Stored items
# # # # # # #

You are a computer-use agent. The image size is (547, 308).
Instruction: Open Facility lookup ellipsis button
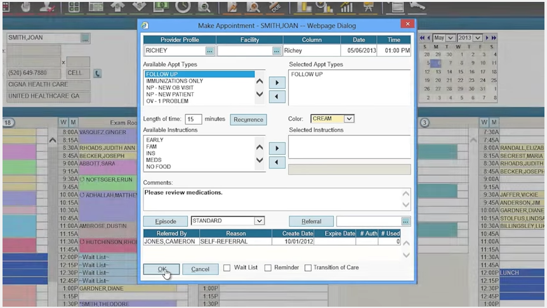pyautogui.click(x=276, y=51)
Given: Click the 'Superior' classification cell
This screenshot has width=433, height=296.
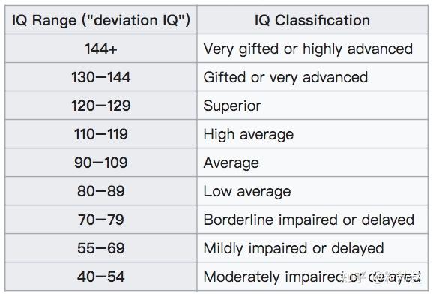Looking at the screenshot, I should [x=312, y=106].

# # # # # # #

Without the pictures, give all of the entries above again exactly.

RESULT OF THIS EXERCISE:
You are a computer-use agent. The image size is (547, 308).
Instruction: Open Facility lookup ellipsis button
pyautogui.click(x=276, y=51)
Given: Click the 'Superior' classification cell
This screenshot has width=433, height=296.
Looking at the screenshot, I should [x=312, y=106].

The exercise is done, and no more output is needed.